JAL-4386 Merge multiple leaves for ss source
authorRenia Correya <rcorreya001@dundee.ac.uk>
Wed, 21 Aug 2024 13:36:56 +0000 (19:06 +0530)
committerRenia Correya <rcorreya001@dundee.ac.uk>
Wed, 21 Aug 2024 13:36:56 +0000 (19:06 +0530)
src/jalview/analysis/AlignmentUtils.java
src/jalview/analysis/TreeBuilder.java
src/jalview/analysis/scoremodels/SecondaryStructureDistanceModel.java
src/jalview/api/analysis/ScoreModelI.java
src/jalview/datamodel/BinaryNode.java
src/jalview/datamodel/PDBEntry.java
src/jalview/ext/jmol/JalviewJmolBinding.java
src/jalview/gui/TreeCanvas.java
src/jalview/structure/StructureSelectionManager.java

index d78bcdc..7f5d12f 100644 (file)
@@ -3154,38 +3154,49 @@ public class AlignmentUtils
         continue;
       }
       
-      for (String label : Constants.SECONDARY_STRUCTURE_LABELS.keySet())
+
+      if (isSecondaryStructureFrom(selectedSSSource, aa))
       {
+        ssAlignmentAnnotationForSequences
+                .computeIfAbsent(aa.sequenceRef.getDatasetSequence(),
+                        k -> new ArrayList<>())

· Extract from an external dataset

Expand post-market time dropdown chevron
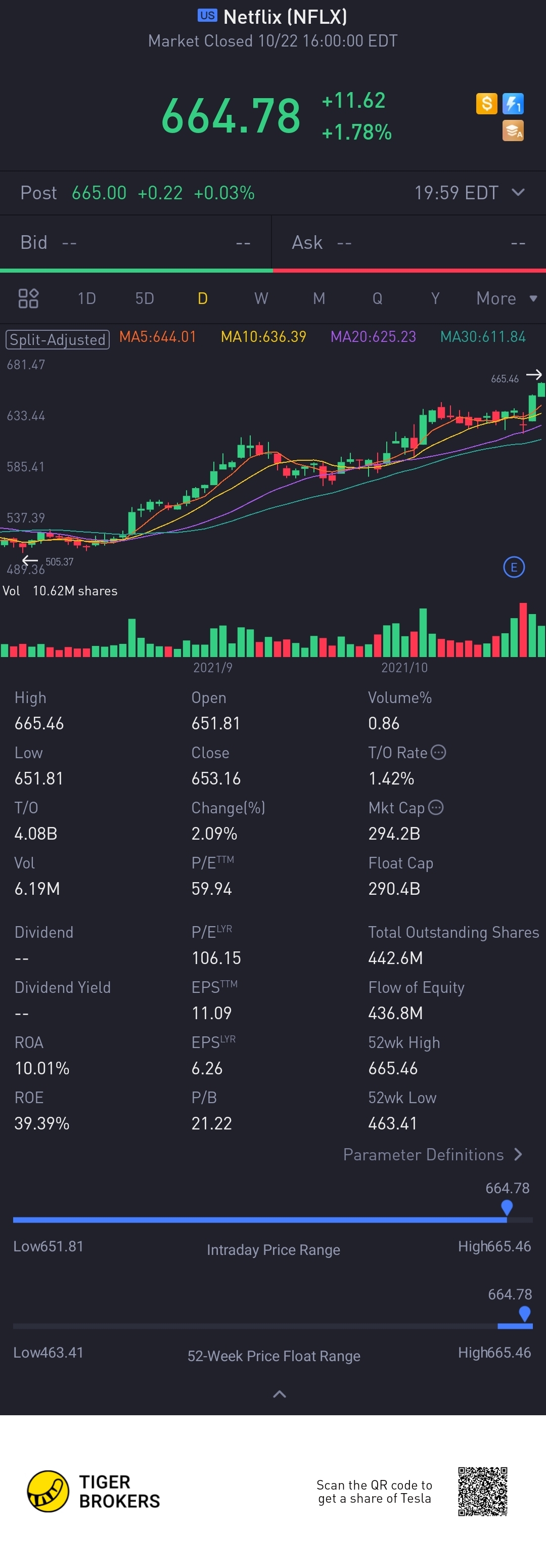546x1568 pixels. tap(518, 192)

+                .add(aa);
+      }
+    }
 
-        if (label.equals(aa.label))
-        {
+    return ssAlignmentAnnotationForSequences;
 
-          if (Constants.SS_ALL_PROVIDERS.equals(selectedSSSource))
-          {
-            ssAlignmentAnnotationForSequences
-                    .computeIfAbsent(aa.sequenceRef.getDatasetSequence(),
-                            k -> new ArrayList<>())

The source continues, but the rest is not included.